STATED GOAL:
Report how many lines in the entries below contain the string "size", giving only the number.

STORED DATA:
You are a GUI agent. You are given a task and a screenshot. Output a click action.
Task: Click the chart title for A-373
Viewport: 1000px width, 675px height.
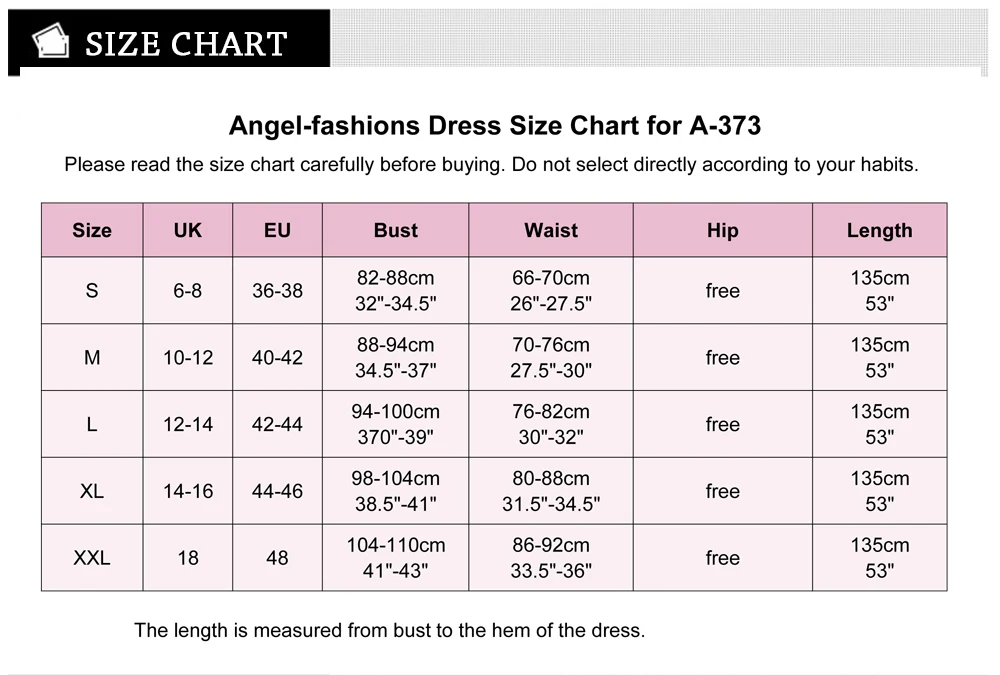pos(495,126)
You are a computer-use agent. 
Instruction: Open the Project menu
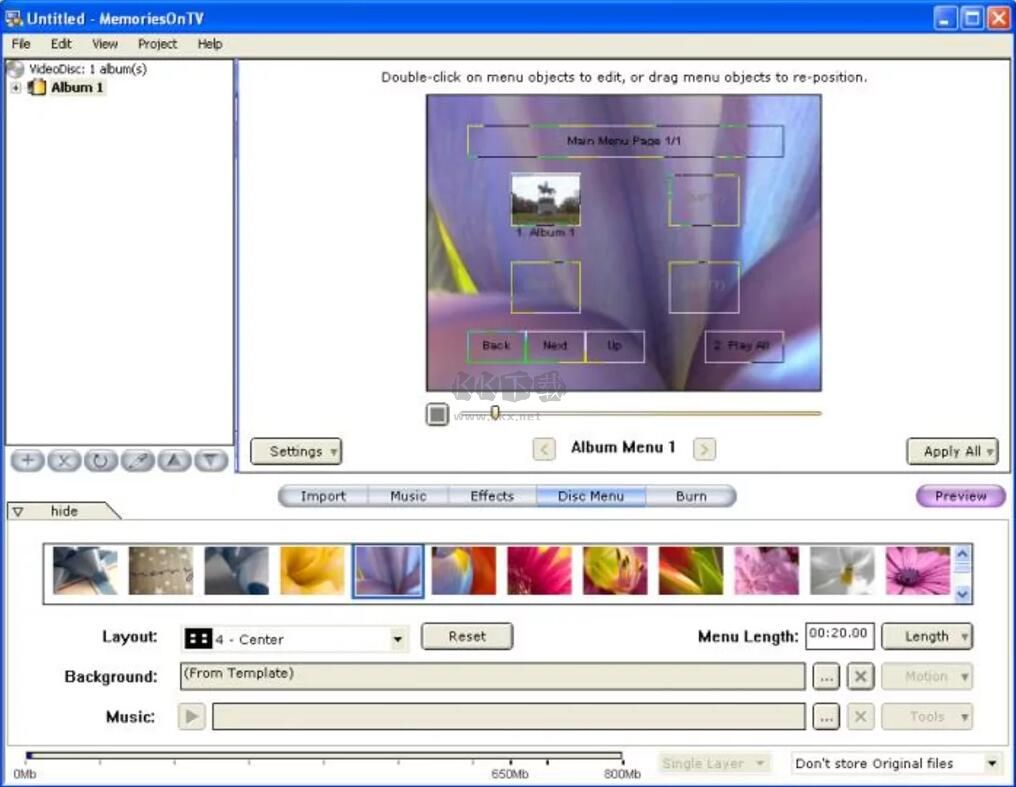157,44
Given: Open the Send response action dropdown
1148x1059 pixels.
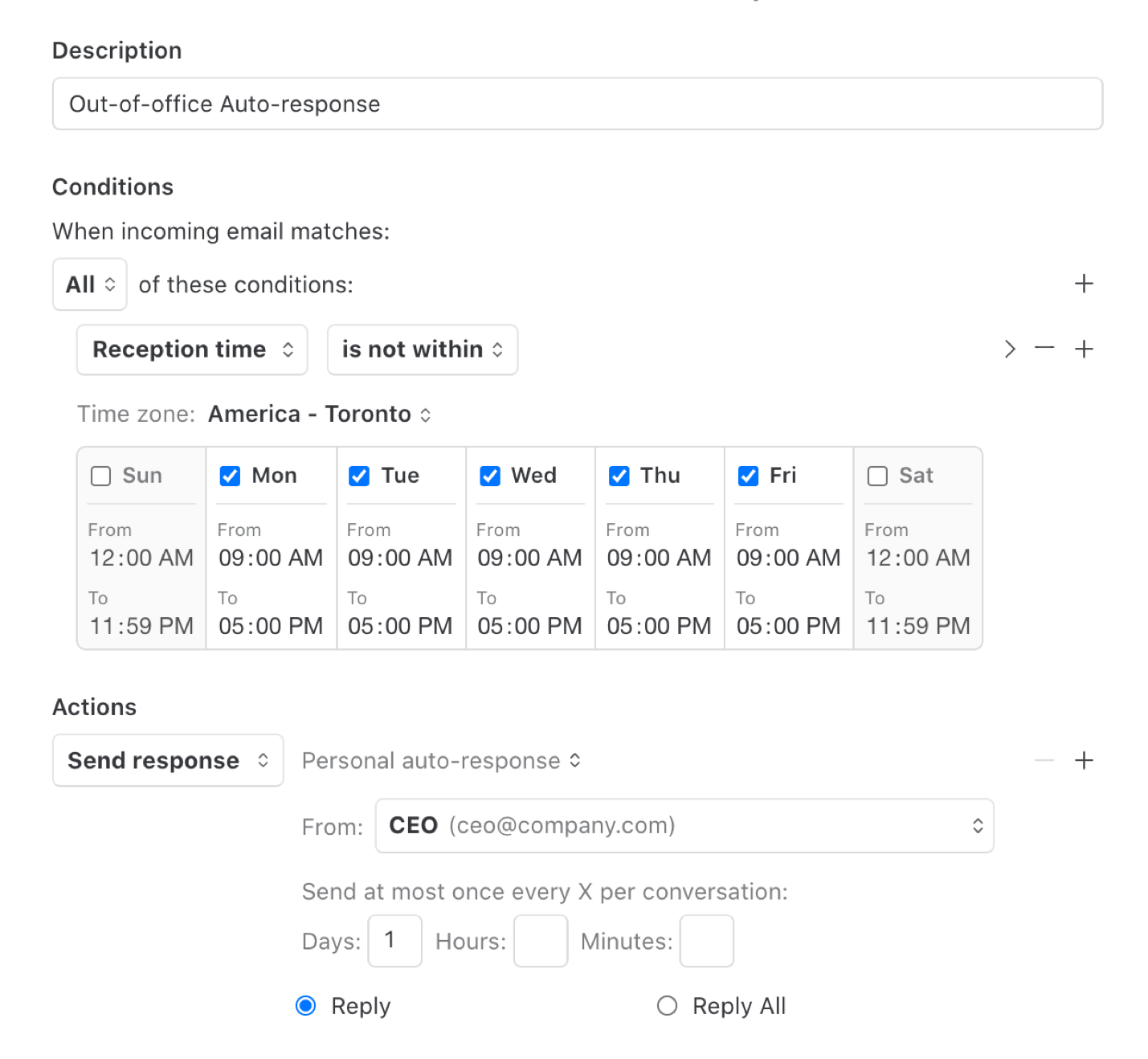Looking at the screenshot, I should click(x=168, y=760).
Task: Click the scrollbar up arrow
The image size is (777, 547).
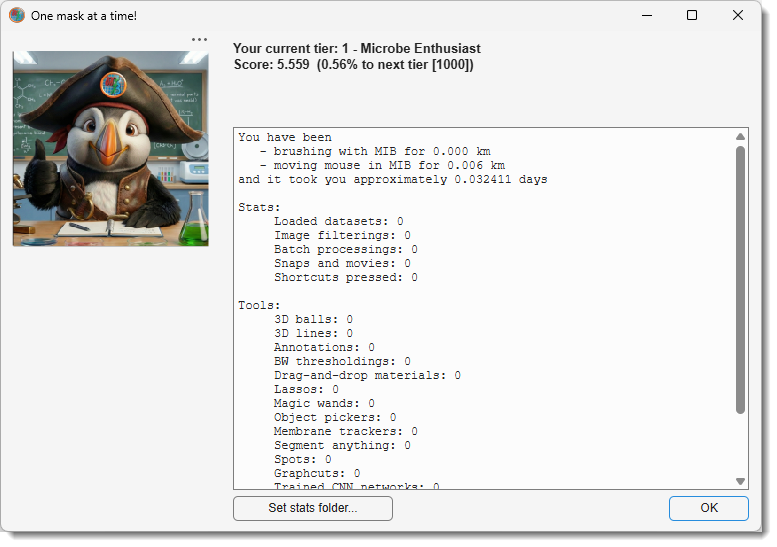Action: click(x=740, y=136)
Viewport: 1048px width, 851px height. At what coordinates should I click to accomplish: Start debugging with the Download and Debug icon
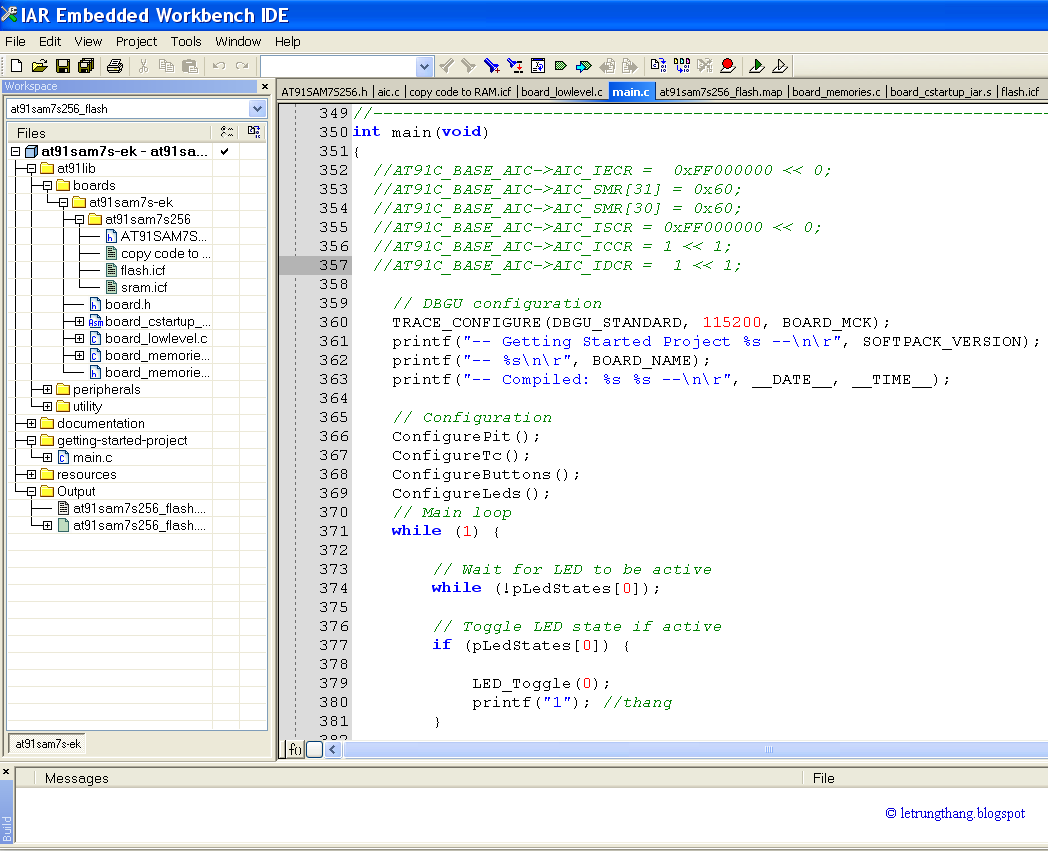(755, 67)
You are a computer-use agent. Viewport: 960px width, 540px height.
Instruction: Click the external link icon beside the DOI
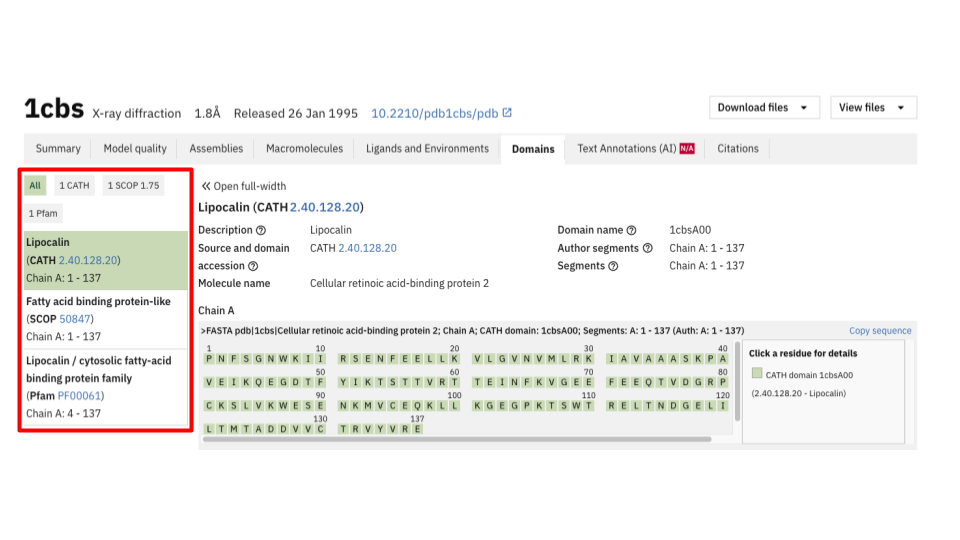(507, 113)
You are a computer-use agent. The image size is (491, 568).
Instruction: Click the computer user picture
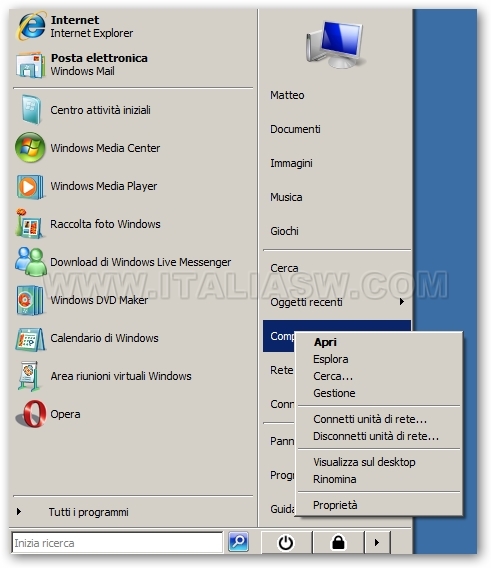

ANSWER TO THE EXERCISE:
2